* Document

----

1. Ruinette to La Chaux

This easy walk of around an hour offers some of the best views in Verbier. Enjoy the stunning panorama of the Combins masiff along this mostly flat and perfectly pisted trail. Take the lift to Ruinette or La Chaux and follow the 2.5km track.
Vertical: 123m+
Time: 1h

2. St-Christophe

A classic winter walk in Verbier, the short stroll to St-Christophe is a favourite for locals and visitors alike. The 2km forest route from Périn or Patier leads to a charming little chapel overlooking the entire Val de Bagnes. Rising just 130m in elevation and well-signposted along the way, the walk to St-Christophe is a must for all ages.
Distance: 2km
Time: 1h15

3. Clambin

The Clambin forest is a favourite in Verbier for both walkers and skiers. The casual stroll through the dappled light of the forest from Medran to Chez Deny restaurant and then onto Carrefour brings together some of the best walking and restaurants that Verbier has to offer.
Distance: 6km (return)
Vertical: 361m+
Time: 1h30

4. La Marlènaz

From Périn, follow the forest track up to the dramatic Chute du Bisse, where the Bisse du Levron (built in 1465) falls into a chasm at 1910m. From here, carry on to La Marlènaz; one of the best mountain restaurants in Verbier. Complete the 8km loop back down the open snow fields to Périn.
Distance: 8km
Vertical: 460m+
Time: 3h30

5. Carrefour to Namaste and Marmotte

The 2km stroll from Carrefour to two of the most popular mountain restaurants in Verbier is a must-do evening activity for all ages when conditions allow. Especially given you can sledge back down! Catch the bus to Carrefour with your sledges and follow the road up for an exceptional view over Verbier at sunset.
Distance:2km (from La Chaux)
Time: 45m

5. Les Ruinettes to Cabane Mont-Fort

Starting at 2200m and traversing the valley to the charming Cabane Mont-Fort at 2457, this trail brings together epic views and authentic Swiss cabin fare. Take the trail from Ruinette lift station to La Chaux, then follow the signs to the picturesque cabin perched below Gentianes and the Bec des Rosses.

----

* Collected material

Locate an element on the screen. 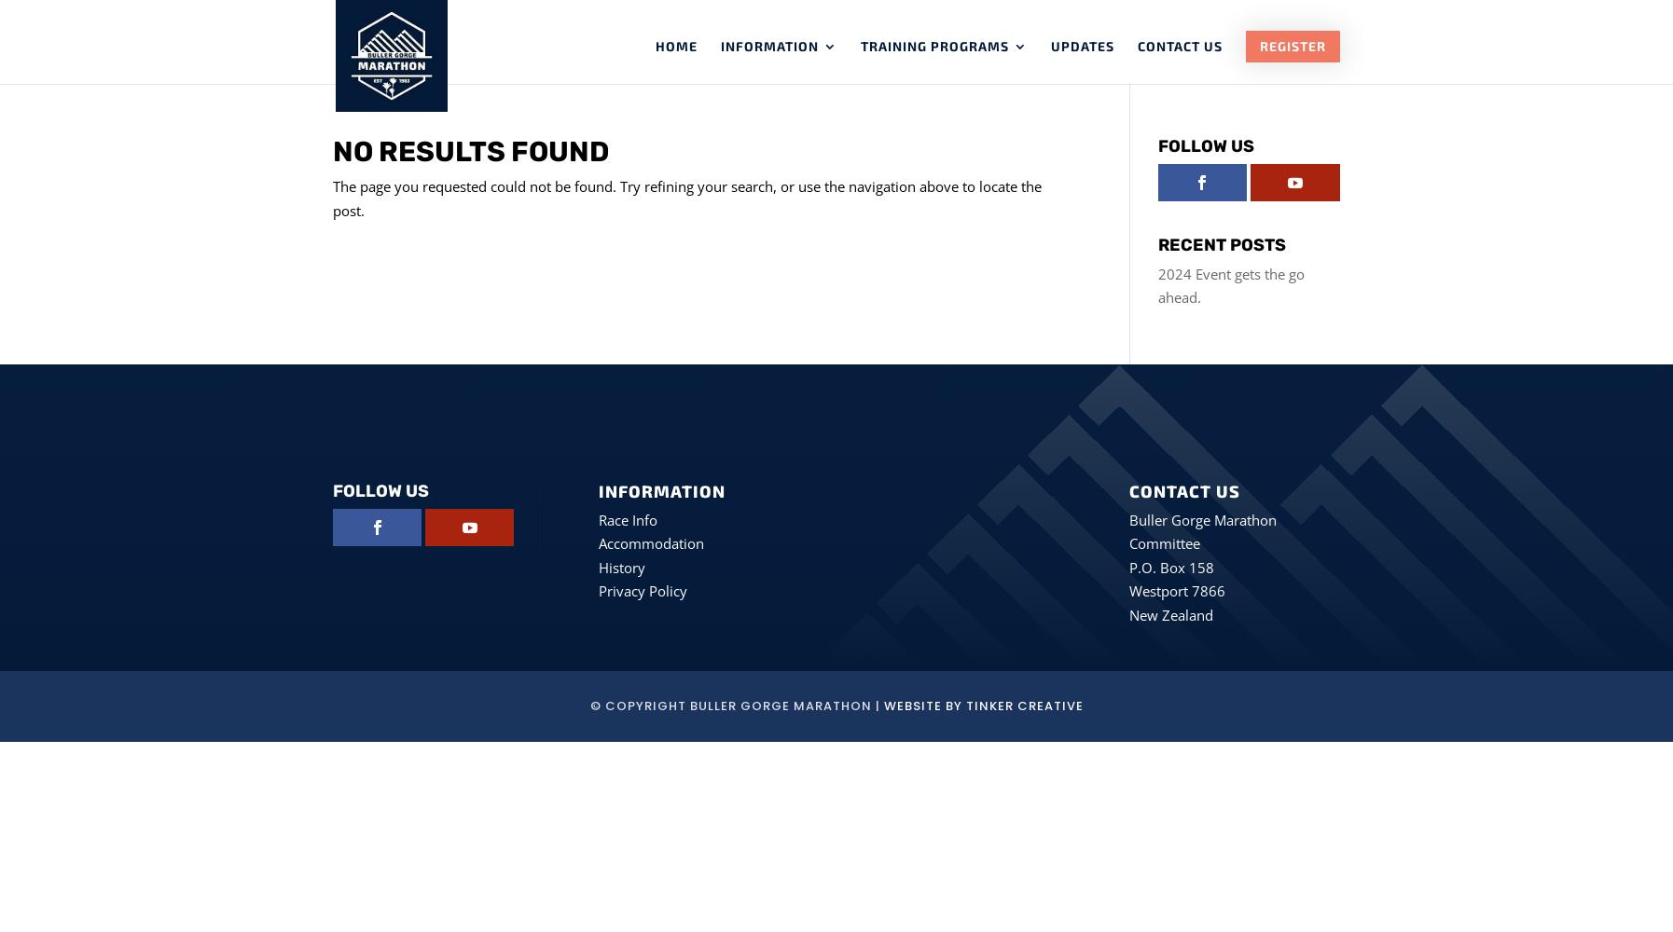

----

* Instructions to follow
According to the Verbier winter walks text, in what year was the Bisse du Levron built?

* Exercise output
1465